Segment Start: TEXT SEGMENT

You need to execute few other commands like show process cpu / show interface serial,fastethernet and also if possible you can enable netflow and find out whether you router is not handling any worm/virus traffic...

Need more info like on the connectivity on the router and the usage pattern as well as the other end of the connectivity..


mohammedmahmoud Fri, 05/25/2007 - 05:26


You must enable logging to the router buffer first using "logging buffered" before using show logging, or it will give you the result you see.

HTH, please do rate all helpful replies,

Mohammed Mahmoud.

Richard Burts Fri, 05/25/2007 - 05:55

I believe that there is some ambiguity in this situation. In his original post Dan says: "I have syslog logging enabled on my test router here." But as Mohammed points out the symptoms sound like logging to the buffer is not configured. Perhaps Dan could post the output of "show run | include logging" and this would show exactly what is configured. Posting the output of "show log" would also be helpful and would help us to see what logging is enabled.

I wonder if there is a slightly different possibility of an explanation. When you do show log it displays the first set of lines which describe what is enabled for logging and displays a "more" prompt. If you type anything other than the space bar or the enter key then the display is terminated. Which would produce the symptoms described. (I have had experience with some terminal emulators which would frequently send something that is interpreted as a key stroke and would terminate show displays. Perhaps Dan could clarify whether there was a more prompt when he does the show log command?

Segment End: TEXT SEGMENT
Segment Start: INPUT DATA

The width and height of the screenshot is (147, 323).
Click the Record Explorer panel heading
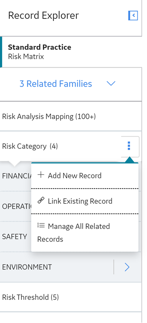click(43, 15)

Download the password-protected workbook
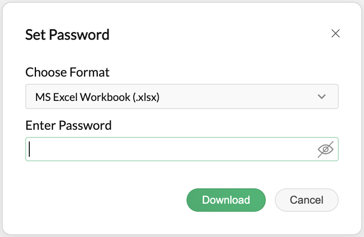click(x=226, y=200)
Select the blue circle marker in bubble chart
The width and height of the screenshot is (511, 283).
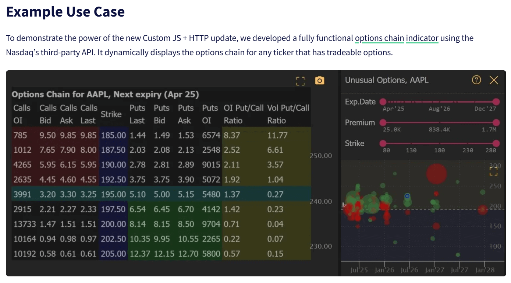pos(407,196)
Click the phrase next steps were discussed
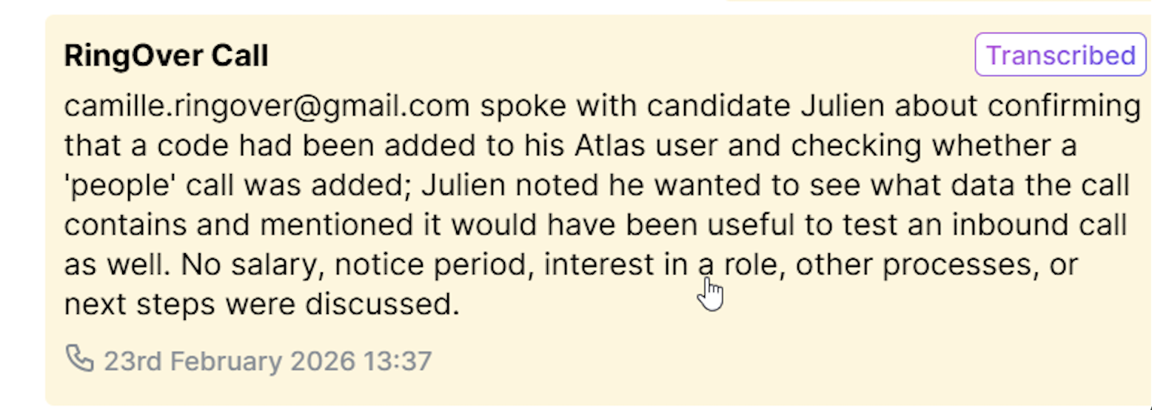The width and height of the screenshot is (1152, 410). click(261, 304)
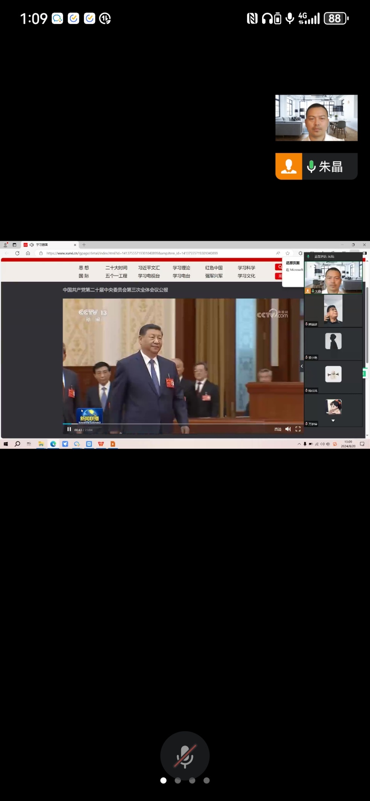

Segment End: INPUT DATA

## TASK
Extend the forum discussion about the router's "show logging" output, starting right after its final sentence.

## REPLY
danny9797 Fri, 05/25/2007 - 07:30

Sorry for the confusion guys and thanks for the replies.

If I issue the sh log command, it states Syslog logging: enabled.

It wasn't going to the buffer though. So I just enabled the logging to go to the buffer but it's still not doing anything.

If I issue the command sh logging, I just get an extra line - %SYS-5-CONFIG_I: Configured from consol by vty0

Richard Burts Fri, 05/25/2007 - 07:56


As you have discovered having syslog enabled is one thing and controlling what it is sent to is something else. Syslog messages go to the console by default and may also go the the monitor (to the vty sessions when terminal monitor is enabled), to the logging buffer, and to a syslog server.

The fact that you got the line:

%SYS-5-CONFIG_I: Configured from consol by vty0

is an indication that logging to the buffer is working. It sounds like you are expecting other things in the log. Can you tell us what you were expecting that is not there? Your original post mentioned something about performance logs, but I am not clear what you are describing as performance logs.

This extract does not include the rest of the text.